Recorded data:
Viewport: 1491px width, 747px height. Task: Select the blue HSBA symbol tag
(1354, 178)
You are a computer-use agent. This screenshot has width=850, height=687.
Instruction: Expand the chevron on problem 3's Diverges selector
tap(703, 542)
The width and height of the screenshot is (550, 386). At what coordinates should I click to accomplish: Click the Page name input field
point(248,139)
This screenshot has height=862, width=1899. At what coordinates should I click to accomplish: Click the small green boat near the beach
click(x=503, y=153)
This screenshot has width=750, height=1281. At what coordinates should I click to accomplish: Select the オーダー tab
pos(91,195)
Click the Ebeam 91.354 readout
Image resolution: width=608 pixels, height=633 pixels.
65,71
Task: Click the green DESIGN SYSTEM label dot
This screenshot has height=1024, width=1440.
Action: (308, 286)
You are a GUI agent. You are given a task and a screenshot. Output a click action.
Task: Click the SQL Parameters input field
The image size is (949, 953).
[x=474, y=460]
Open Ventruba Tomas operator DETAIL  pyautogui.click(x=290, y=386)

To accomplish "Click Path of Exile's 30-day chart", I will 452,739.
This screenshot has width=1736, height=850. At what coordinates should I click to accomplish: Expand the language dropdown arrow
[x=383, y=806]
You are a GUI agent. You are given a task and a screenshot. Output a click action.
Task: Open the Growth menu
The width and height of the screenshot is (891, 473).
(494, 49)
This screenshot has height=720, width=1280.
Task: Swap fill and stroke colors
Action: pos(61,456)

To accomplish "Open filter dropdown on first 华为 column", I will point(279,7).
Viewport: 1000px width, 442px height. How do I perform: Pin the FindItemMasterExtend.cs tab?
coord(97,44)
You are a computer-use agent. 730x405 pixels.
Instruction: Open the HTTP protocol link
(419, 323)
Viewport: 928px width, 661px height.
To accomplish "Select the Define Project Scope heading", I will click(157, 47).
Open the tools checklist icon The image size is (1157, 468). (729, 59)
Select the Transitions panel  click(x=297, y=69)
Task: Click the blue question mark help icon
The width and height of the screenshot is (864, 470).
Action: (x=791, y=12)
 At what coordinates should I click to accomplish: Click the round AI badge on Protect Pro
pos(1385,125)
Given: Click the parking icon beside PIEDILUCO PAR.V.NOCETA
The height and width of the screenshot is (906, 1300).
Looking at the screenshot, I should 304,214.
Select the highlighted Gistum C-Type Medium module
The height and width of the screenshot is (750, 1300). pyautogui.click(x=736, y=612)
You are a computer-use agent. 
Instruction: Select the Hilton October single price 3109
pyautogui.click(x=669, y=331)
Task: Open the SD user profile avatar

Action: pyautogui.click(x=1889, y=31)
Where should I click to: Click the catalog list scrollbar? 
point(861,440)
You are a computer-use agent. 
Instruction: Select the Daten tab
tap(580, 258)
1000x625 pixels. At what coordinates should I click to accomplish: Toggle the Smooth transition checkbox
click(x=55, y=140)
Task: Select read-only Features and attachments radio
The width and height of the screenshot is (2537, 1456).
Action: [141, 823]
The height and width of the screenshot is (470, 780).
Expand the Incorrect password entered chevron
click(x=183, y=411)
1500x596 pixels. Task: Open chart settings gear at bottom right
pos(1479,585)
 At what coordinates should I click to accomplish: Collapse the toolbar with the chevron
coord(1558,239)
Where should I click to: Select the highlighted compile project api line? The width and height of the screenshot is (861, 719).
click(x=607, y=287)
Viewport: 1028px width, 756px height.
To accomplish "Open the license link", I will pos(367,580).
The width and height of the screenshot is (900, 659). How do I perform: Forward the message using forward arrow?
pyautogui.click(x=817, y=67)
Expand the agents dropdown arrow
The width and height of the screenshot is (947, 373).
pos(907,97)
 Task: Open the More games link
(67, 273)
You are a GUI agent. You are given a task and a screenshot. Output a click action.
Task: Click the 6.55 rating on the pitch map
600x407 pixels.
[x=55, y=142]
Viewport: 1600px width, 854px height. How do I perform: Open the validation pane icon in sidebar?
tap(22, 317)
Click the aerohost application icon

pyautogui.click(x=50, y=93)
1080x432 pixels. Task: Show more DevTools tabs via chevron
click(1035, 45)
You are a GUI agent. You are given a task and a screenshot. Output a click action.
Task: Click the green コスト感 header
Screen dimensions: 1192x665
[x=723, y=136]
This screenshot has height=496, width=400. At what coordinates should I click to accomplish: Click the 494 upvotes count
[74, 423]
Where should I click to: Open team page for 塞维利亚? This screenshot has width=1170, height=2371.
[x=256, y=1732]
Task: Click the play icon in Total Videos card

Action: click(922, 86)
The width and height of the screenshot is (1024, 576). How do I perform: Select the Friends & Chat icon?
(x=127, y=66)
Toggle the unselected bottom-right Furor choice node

TASK DESCRIPTION –
Type out the records above again, exactly the same.

REPLY –
Viewport: 1491px width, 747px height. Task: Select the blue HSBA symbol tag
(1354, 178)
You are a computer-use agent. This screenshot has width=850, height=687.
Instruction: Expand the chevron on problem 3's Diverges selector
tap(703, 542)
The width and height of the screenshot is (550, 386). At what coordinates should I click to accomplish: Click the Page name input field
point(248,139)
This screenshot has height=862, width=1899. At what coordinates should I click to accomplish: Click the small green boat near the beach
click(x=503, y=153)
This screenshot has width=750, height=1281. At what coordinates should I click to accomplish: Select the オーダー tab
pos(91,195)
Click the Ebeam 91.354 readout
Image resolution: width=608 pixels, height=633 pixels.
65,71
Task: Click the green DESIGN SYSTEM label dot
This screenshot has height=1024, width=1440.
Action: (308, 286)
You are a GUI agent. You are given a task and a screenshot. Output a click action.
Task: Click the SQL Parameters input field
The image size is (949, 953).
[x=474, y=460]
Open Ventruba Tomas operator DETAIL  pyautogui.click(x=290, y=386)

To accomplish "Click Path of Exile's 30-day chart", I will 452,739.
This screenshot has width=1736, height=850. At what coordinates should I click to accomplish: Expand the language dropdown arrow
[x=383, y=806]
You are a GUI agent. You are given a task and a screenshot. Output a click action.
Task: Open the Growth menu
The width and height of the screenshot is (891, 473).
(494, 49)
This screenshot has height=720, width=1280.
Task: Swap fill and stroke colors
Action: pos(61,456)

To accomplish "Open filter dropdown on first 华为 column", I will point(279,7).
Viewport: 1000px width, 442px height. How do I perform: Pin the FindItemMasterExtend.cs tab?
coord(97,44)
You are a computer-use agent. 730x405 pixels.
Instruction: Open the HTTP protocol link
(419, 323)
Viewport: 928px width, 661px height.
To accomplish "Select the Define Project Scope heading", I will click(157, 47).
Open the tools checklist icon The image size is (1157, 468). (729, 59)
Select the Transitions panel  click(x=297, y=69)
Task: Click the blue question mark help icon
The width and height of the screenshot is (864, 470).
Action: (x=791, y=12)
 At what coordinates should I click to accomplish: Click the round AI badge on Protect Pro
pos(1385,125)
Given: Click the parking icon beside PIEDILUCO PAR.V.NOCETA
The height and width of the screenshot is (906, 1300).
Looking at the screenshot, I should 304,214.
Select the highlighted Gistum C-Type Medium module
The height and width of the screenshot is (750, 1300). pyautogui.click(x=736, y=612)
You are a computer-use agent. 
Instruction: Select the Hilton October single price 3109
pyautogui.click(x=669, y=331)
Task: Open the SD user profile avatar

Action: pyautogui.click(x=1889, y=31)
Where should I click to: Click the catalog list scrollbar? 
point(861,440)
You are a computer-use agent. 
Instruction: Select the Daten tab
tap(580, 258)
1000x625 pixels. At what coordinates should I click to accomplish: Toggle the Smooth transition checkbox
click(x=55, y=140)
Task: Select read-only Features and attachments radio
The width and height of the screenshot is (2537, 1456).
Action: [141, 823]
The height and width of the screenshot is (470, 780).
Expand the Incorrect password entered chevron
click(x=183, y=411)
1500x596 pixels. Task: Open chart settings gear at bottom right
pos(1479,585)
 At what coordinates should I click to accomplish: Collapse the toolbar with the chevron
coord(1558,239)
Where should I click to: Select the highlighted compile project api line? The width and height of the screenshot is (861, 719).
click(x=607, y=287)
Viewport: 1028px width, 756px height.
To accomplish "Open the license link", I will pos(367,580).
The width and height of the screenshot is (900, 659). How do I perform: Forward the message using forward arrow?
pyautogui.click(x=817, y=67)
Expand the agents dropdown arrow
The width and height of the screenshot is (947, 373).
pos(907,97)
 Task: Open the More games link
(67, 273)
You are a GUI agent. You are given a task and a screenshot. Output a click action.
Task: Click the 6.55 rating on the pitch map
600x407 pixels.
[x=55, y=142]
Viewport: 1600px width, 854px height. How do I perform: Open the validation pane icon in sidebar?
tap(22, 317)
Click the aerohost application icon

pyautogui.click(x=50, y=93)
1080x432 pixels. Task: Show more DevTools tabs via chevron
click(1035, 45)
You are a GUI agent. You are given a task and a screenshot. Output a click action.
Task: Click the green コスト感 header
Screen dimensions: 1192x665
[x=723, y=136]
This screenshot has height=496, width=400. At what coordinates should I click to accomplish: Click the 494 upvotes count
[74, 423]
Where should I click to: Open team page for 塞维利亚? This screenshot has width=1170, height=2371.
[x=256, y=1732]
Task: Click the play icon in Total Videos card

Action: click(922, 86)
The width and height of the screenshot is (1024, 576). How do I perform: Select the Friends & Chat icon?
(x=127, y=66)
Toggle the unselected bottom-right Furor choice node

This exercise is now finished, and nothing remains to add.